The opinion of the court was delivered by
Richardson, C. J.
In this case, the defendant put his name to a note for twenty dollars, as a surety for Har-ford. Before the note was delivered to the payee, Har-ford, without the consent of the defendant, altered it to a note for one hundred and twenty dollars, and then passed it to the payee. This alteration of the note was clearly a forgery. It was a fraudulent application of a real signature to a false instrument. On what ground, then, can this defendant be holden liable upon this note ?
There is a rule of law, that where one of two innocent parties must suffer by the fraud of a third person, he, who has trusted such third person, and enabled him to deceive the other, is to abide the consequences of the fraud, however innocent he may be in other respects. And it is contended, that this rule of law must govern this case. This is understood to be the only ground, upon which it is pretended that the action can be sustained.
We shall, in the first place, attempt to ascertain the nature and extent of the principle on which the plaintiff’s counsel relies, by tracing it through some of the cases in which it has been applied, and then consider how it will apply in the case now before us. The first case to which we shall advert, where this principle has been applied, is Putnam v. Sulivan, 4 Mass. Rep. 45. In that case, one of the defendants being abroad in Europe, the other having occasion to be absent, entrusted with a clerk of the house to which they belonged a number of papers, oil which one of the firm had written the name of the firm in blank. These papers were to be used for particular purposes by the clerk, and he was directed to deliver one of them to a particular individual, who afterwards, by fraud and imposition, obtained four of tlic papers, instead of one, and having used one of them for the purpose for which the house had directed a blank endorsement to be given him, and another for making a note, which he negotiated to the plaintiff, with the endorsement remaining in blank. It was held that the endorsers were liable, on the ground that the loss had been occasioned by this misplaced confidence in a clerk too young, or too inexperienced, to guard against the arts of the person who had obtained the papers.

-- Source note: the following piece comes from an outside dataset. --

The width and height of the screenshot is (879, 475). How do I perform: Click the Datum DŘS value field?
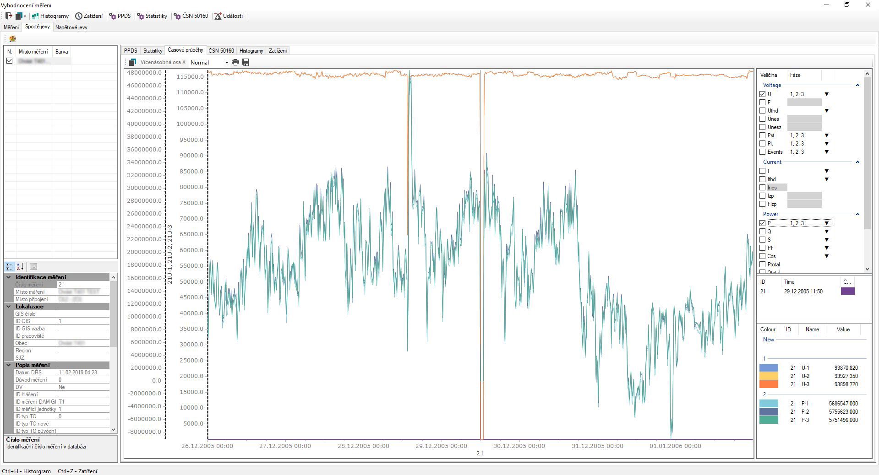83,372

In such a case, whether the loss happened through the incompetency, negligence, or fraud of the person trusted, it is both equitable and just, that it should fall on those who selected him to be trusted, and who, by reposing in him a particular confidence, occasioned the loss. When one man entrusts another with such papers, which may get into circulation under the sanction of his name, it is reasonable that he should be bound, in case they do get into circulation, in the same manner as if he had negotiated them himself. He, for his own purposes and benefit, voluntarily reposes a confidence in another, necessarily attended with some hazard, and ought to bear any loss that may result from the act.

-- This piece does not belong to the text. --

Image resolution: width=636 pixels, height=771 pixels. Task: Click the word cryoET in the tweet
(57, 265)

Another case, in which the same rule has been applied, is that of Thurston v. M’Kown, 6 Mass. Rep. 428. There the maker entrusted the payee with two negotiable notes, in order to accommodate him, instead of one, and the payee, by fraud, negotiated both to persons who bona fide paid a valuable consideration, and it was held that the maker was liable to pay both notes.

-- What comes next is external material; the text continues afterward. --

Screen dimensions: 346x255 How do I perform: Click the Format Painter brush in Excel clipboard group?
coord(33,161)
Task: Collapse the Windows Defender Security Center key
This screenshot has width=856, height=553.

Nothing can be more reasonable and equitable, than the application of the rule in such a case. The loss arose from the negligence, or improper confidence of the maker, and he ought to bear it, and not the endorsee, who had been guilty of no fault or indiscretion. In the case of Lickbarrow v. Mason, 2 D. & E. 63, Ashhurst, Justice, thought this principle a strong and leading clue to the decision of the cause. It was there held, that although the consignor of goods may stop them in transitu before they get into the hands of the consignee in case of the insolvency of the latter, yet if the consignee, having the bills of lading, assign them to a third person for a valuable consideration, the right of the consignor to stop them in transitu is, as against such assignee, divested. This is on the ground that a bill of lading is in its nature transferable, and if the consignor does not expressly confine the delivery of the goods to the consignee only, an assignment by the consignee will bind the consignor. As he has trusted the consignee with an instrument, in its nature transferable, he must be bound by any disposition the consignee may make of it. Nothing can be clearer, than that such an application of the rule is warranted by the soundest principles of equity and justice.
Sewall, J.
in Storer v. Logan, 9 Mass. Rep. 59, states a case in substance thus: — A gives to Ban absolute unconditional promise in writing, to accept a bill of exchange to be drawn upon him by the latter, but there is an agreement between them that the bill shall be drawn only under certain circumstances. B draws the bill contrary to the agreement, and by showing the written promise to accept, induces a third person to buy the bill. In such a case, the judge supposes that A would be bound by his written promise, on the ground that he who trusted the fraudulent party, and thereby enabled him to deceive the other, is to abide the consequences of the fraud And it seems to us that every man, having even an ordinary share of common sense, must, upon such a case, form the same opinion. So it seems that if a bill of exchange be accepted by A, for the accommodation of B, without any consideration whatever, and there is an agreement between A and B that the bill shall not he negotiated after it becomes due, still, if A permit the bill to remain in B’s hands after ^ *s Bue, an¿ B ⅛ violation of the agreement negotiate It, A will be bound, because it happened through his permission, that the bill gave the drawer power to delude the endorsee. 1 Taunt. 224, Charles v. Marsden,
There is another case in which this principle has been discussed. The Bank of America v. Woodworth, 18 Johns. 315, and 19 ditto, 391. The facts of the case were,'that James Kane made a note for $2500, payable to John Woodworth, or order, in sixty days. The note was endorsed by Woodworth for the accommodation of Kane, who retained the note, and having afterwards, without the consent of the endorser, inserted in the margin of the note the words “ payable at the Bank of America, J. K.,” procured it to be discounted at that bank. When the note became due, payment was demanded at the bank and notice given to the endorser. In an action against the endorser, it was held, by the supreme court, that the memorandum fixing the place of payment was an immaterial alteration, and that the defendant, having endorsed the note without any restraint upon the maker, as to the place of payment, must be deemed to have left that circumstance to the discretion and control of the maker, and that the demand was sufficient. In the court of errors, it was held, by a majority of the judges, that the memorandum was a material alteration of the contract, which discharged the endorser, and that if it had been otherwise, a demand at the place mentioned in the memorandum, would not have been sufficient. But chancellor Kent was of opinion, that the endorsees had a right to consider the memorandum made with the knowledge and consent of the endorser, that if there was any deception practised in that respect, the endorser enabled the maker to do it by returning the note back into his possession with a blank endorsement, without any place of payment designated; that it was the endorser who led the bank to repose confidence, by setting an example of unlimited confidence, and that by a. Yery;eonfir dential communication between 1bc malter and the-endorser, the maker was enabled to make the memorandum and designate the place of payment, and that the endorser was bound by it.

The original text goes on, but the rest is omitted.